Recently developed classes of electronics for biomedical applications exploit substrates that offer low elastic modulus and high stretchability, to allow intimate, mechanically biocompatible integration with soft biological tissues. A challenge is that such substrates do not generally offer protection of the electronics from high peak strains that can occur upon large-scale deformation, thereby creating a potential for device failure. The results presented here establish a simple route to compliant substrates with strain-limiting mechanics based on approaches that complement those of recently described alternatives.
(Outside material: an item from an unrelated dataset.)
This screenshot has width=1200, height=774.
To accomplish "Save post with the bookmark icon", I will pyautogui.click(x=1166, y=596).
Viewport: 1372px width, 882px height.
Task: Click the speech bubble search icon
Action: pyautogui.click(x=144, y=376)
Here, a thin film or mesh of a high modulus material transferred onto a prestrained compliant substrate transforms into wrinkled geometry upon release of the prestrain. The structure formed by this process offers a low elastic modulus at small strain due to the small effective stiffness of the wrinkled film or mesh; it has a high tangent modulus (e.g., >1000 times the elastic modulus) at large strain, as the wrinkles disappear and the film/mesh returns to a flat geometry. This bilinear stress-strain behavior has an extremely sharp transition point, defined by the magnitude of the prestrain. A theoretical model yields analytical expressions for the elastic and tangent moduli and the transition strain of the bilinear stress-strain relation, with quantitative correspondence to finite element analysis and experiments.

Figure 1

Schematic illustrations and optical images of the process for fabricating strain-limiting structures. a,b) Compliant substrate without and with the prestrain. c) Transfer printing a stiff thin film onto the prestrained substrate. d) Releasing the prestrain to form the wrinkled film. e) Stretching the strain-limiting structure. f) Bilinear stress–strain behavior of the strain-limiting structure. g–i) Optical images (scale bar, 1 cm; inset scale bar: 0.5 mm) of the process for applying prestrain to the substrate, transfer printing a stiff thin film on the prestrained substrate, and releasing the prestrain to form the wrinkled film.

Figure 2

Theoretical, numerical, and experimental results from a unidirectional strain–limiting structure. a) Bilinear stress–strain curves of 1 μm-thick PI film on 1 mm-thick Silbione substrate subjected to various prestrains. b) The transition strain versus the prestrain for the PI film on several substrates with thickness ratio H/h = 1000. c) The tangent modulus normalized by the substrate modulus, Ē_tangent/Ē_s, versus the normalized film modulus Ē_f/Ē_s for several thickness ratios H/h. d) The critical film length that separates local wrinkling from global buckling. e,f) Numerical results and optical images (scale bar, 1 mm) of the morphology and out-of-plane displacement for a 1 μm-thick PI film on a 1 mm-thick Silbione substrate subjected to 15.1% prestrain.

Figure 3

a) Schematic illustrations of the fabrication process that uses biaxial stretching. b) Stress-–strain curves for x-, y-, and 45°-stretching of 1 μm-thick PI mesh (width W = 0.1 mm and spacing S = 0.4 mm) on 1 mm-thick Silbione substrate subjected to prestrains of ${\varepsilon }_{\text{pre}}^x=30.8\%$ and ${\varepsilon }_{\text{pre}}^y=15.7\%$. c) The transition strain versus the prestrain for the PI mesh on several substrates with thickness ratio H/h = 1000 and W/S = 1/4. d) The tangent modulus normalized by the substrate modulus, Ē_tangent/Ē_s, versus (W/(W + S)) for PI mesh on several substrates with thickness ratio H/h = 1000. e,f) Numerical results and optical images (scale bar, 200 μm) of morphology and out-of-plane displacement for 1 μm-thick PI mesh (width W = 0.1 mm and spacing S = 0.4 mm) on 1 mm-thick Silbione substrate subjected to prestrains of ${\varepsilon }_{\text{pre}}^x=30.8\%$ and ${\varepsilon }_{\text{pre}}^y=15.7\%$.